Once I extruded the smallest face outwards to make the long pole from which the blind hangs from, I scaled a simple poly plane to the right size so that it would fit underneath the pole. All of this is pretty basic stuff, but I then had to think about how I was going to show the blind going up. Would it have to wrap around the pole? Could I make it disappear after going past a certain point? In the end, I had to go for the only thing I knew how to do, which was using the scale function. The problem was that it scaled from both ends, and I had never needed to make it smaller only from one end before. It wouldn’t work otherwise for this animation though, so after a quick google, I found out that all I really needed to do was move the pivot point to the opposite end of the side that I wanted to make smaller/bigger. Once I did that, everything was good to go and I could add the set driven keys.

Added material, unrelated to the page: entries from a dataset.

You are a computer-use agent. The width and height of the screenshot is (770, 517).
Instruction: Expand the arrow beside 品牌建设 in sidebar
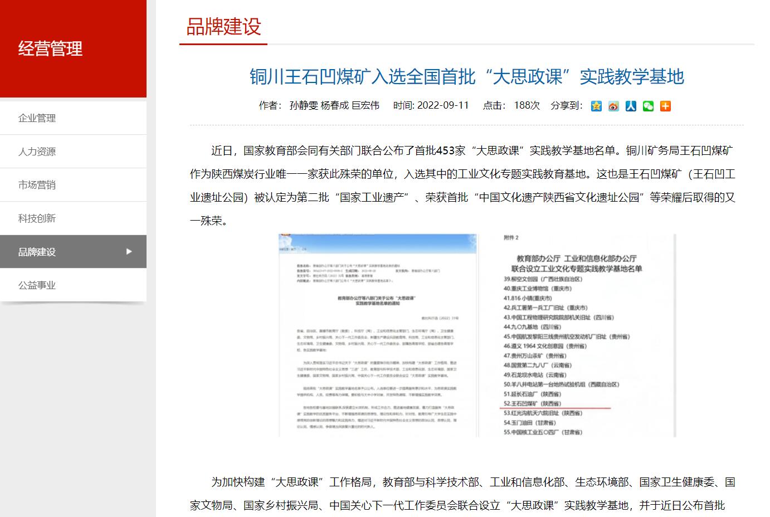[129, 251]
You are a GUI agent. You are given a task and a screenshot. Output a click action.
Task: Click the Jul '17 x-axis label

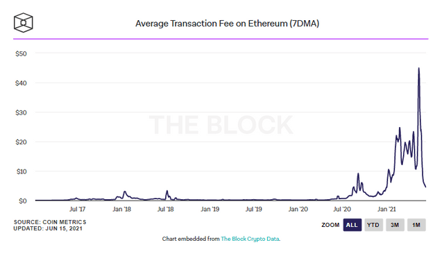pyautogui.click(x=77, y=210)
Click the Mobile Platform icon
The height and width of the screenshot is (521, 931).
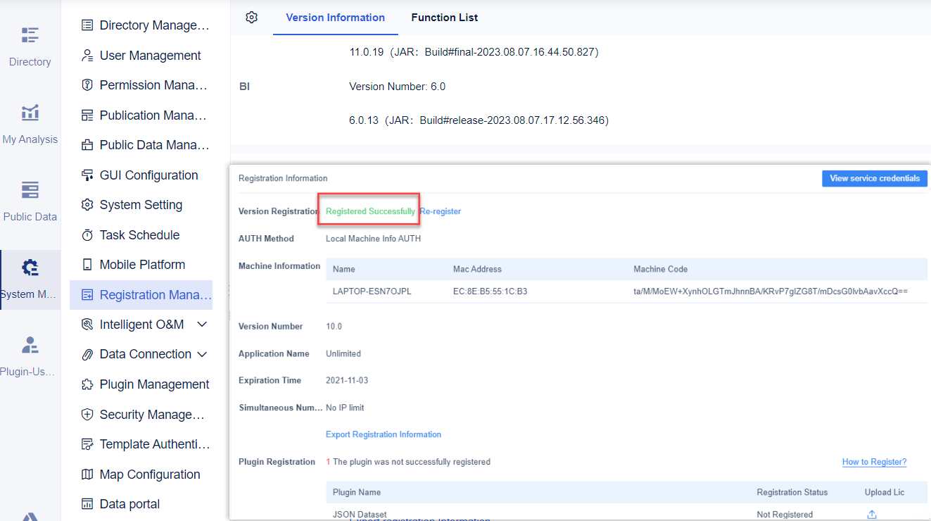click(87, 264)
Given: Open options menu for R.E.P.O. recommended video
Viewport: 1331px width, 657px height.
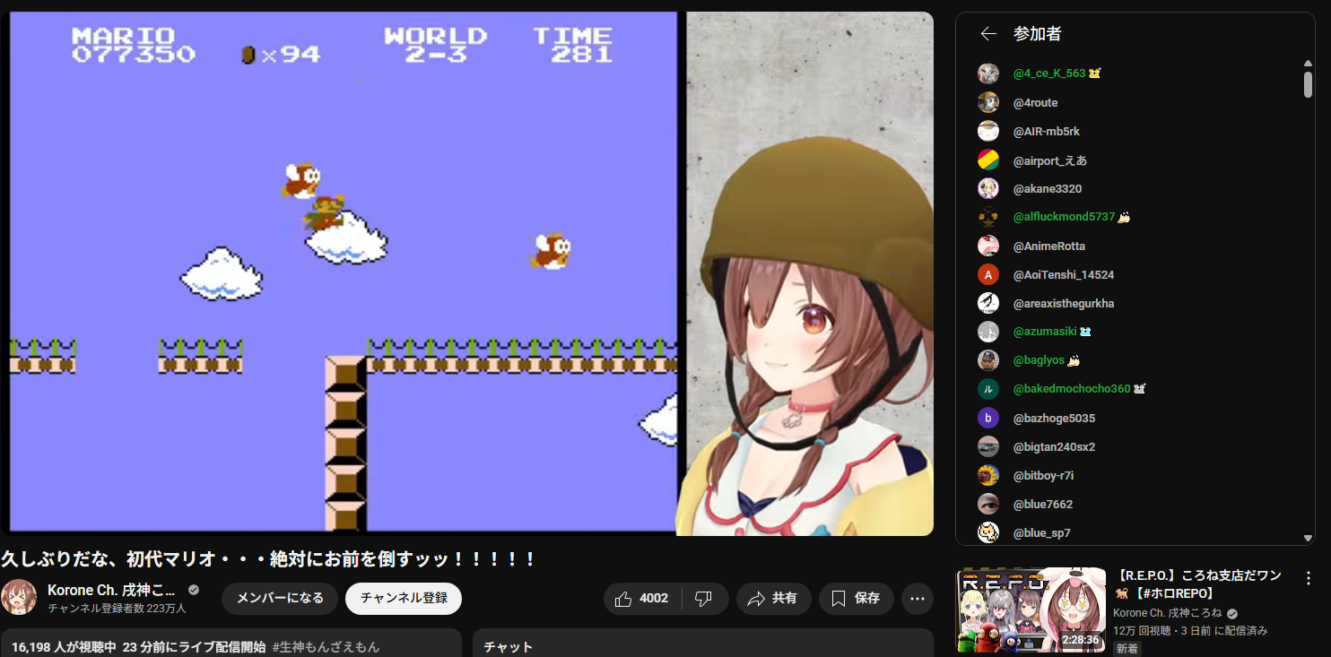Looking at the screenshot, I should (1308, 578).
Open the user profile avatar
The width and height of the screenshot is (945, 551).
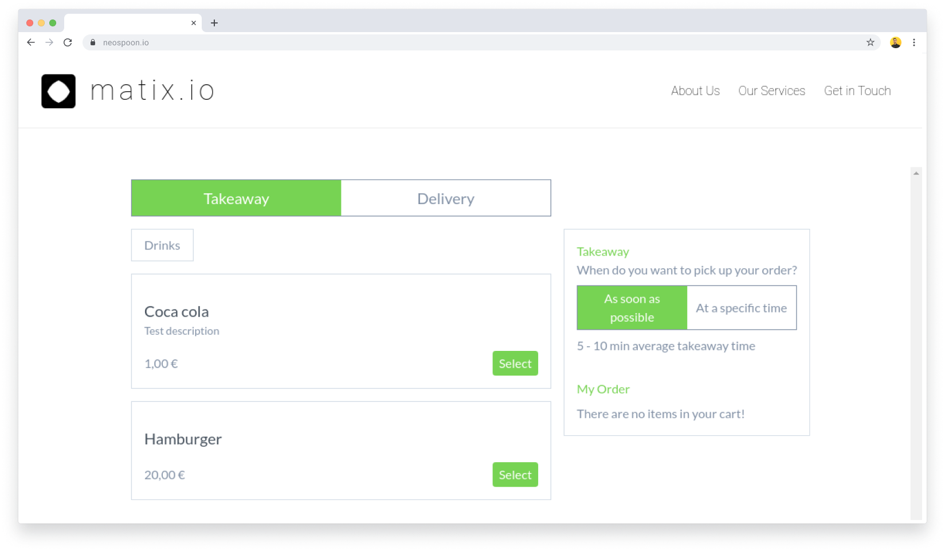tap(895, 42)
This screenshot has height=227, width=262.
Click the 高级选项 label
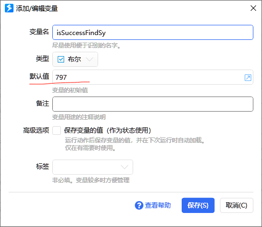(36, 130)
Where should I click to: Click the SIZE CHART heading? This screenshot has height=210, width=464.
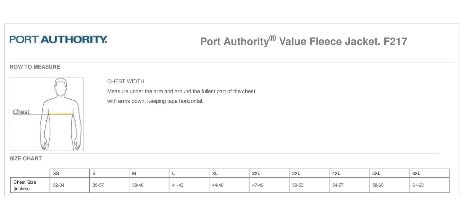pyautogui.click(x=26, y=158)
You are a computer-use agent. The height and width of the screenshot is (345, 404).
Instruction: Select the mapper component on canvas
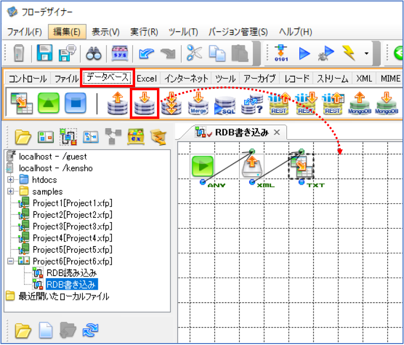click(301, 167)
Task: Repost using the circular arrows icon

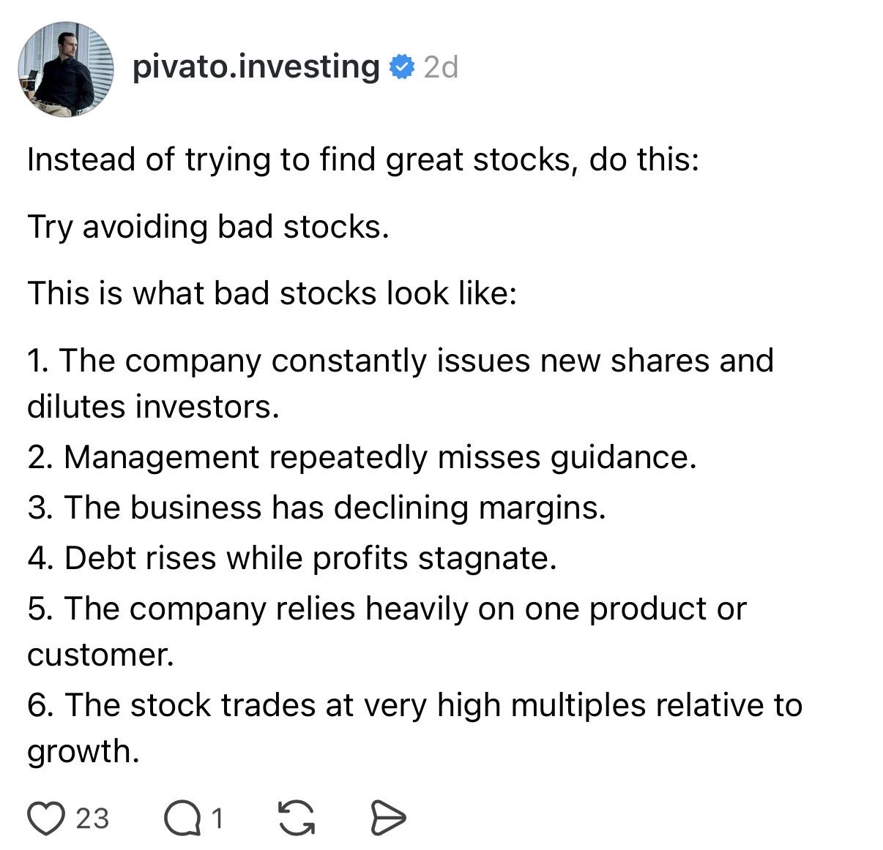Action: pyautogui.click(x=297, y=818)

Because I was not changing the position of the poly plane, nor was I rotating it, I got the chance to try out the third option of set driven keys as well! I selected ‘scale Y’ since it was shrinking along that axis. The driver has ‘rotate’ because I chose to make the loop of beads the object controlling the blinds and simply animate the strings underneath to go up and down accordingly. Unfortunately, I only got time to do one, but you can see where I was going with it – I think it looks quite realistic.
My spirits were quite high by the time I had completed the lesson. I had managed to think up some original with which to use the new technique I had learned and used my problem-solving skills to find solutions to any obstacles that came up, such as how I was going to make the blind go up and down. I also imagined going further with it; modelling an open or even broken window at the back, making the blinds a bit more rugged, natural or torn and having them blow slightly as if the wind was coming through. I would have used Bifrost for this and with some cool textures and lighting, it would make a pretty solid piece! I hope to have a period of time before our final project of the year (when we make our portfolio) that can be a ‘finishing things off’ period. I would love to have some time dedicated to me in the lesson so that I could choose what I want to spend more time on and complete – quite a lot of models are unfinished. Overall, it was an interesting 3D lesson.
Extra
Examples of what Set Driven Keys could be used for:
A door opening when the camera comes close, a balloon being pumped when the handle is pushed in, a jack-in-the-box, steering wheels and the wheel, a lever and chain(s), buttons that are pressed to make something light up or move etc.
It could really be applied to anything, which is awesome since it saves a lot of time in production.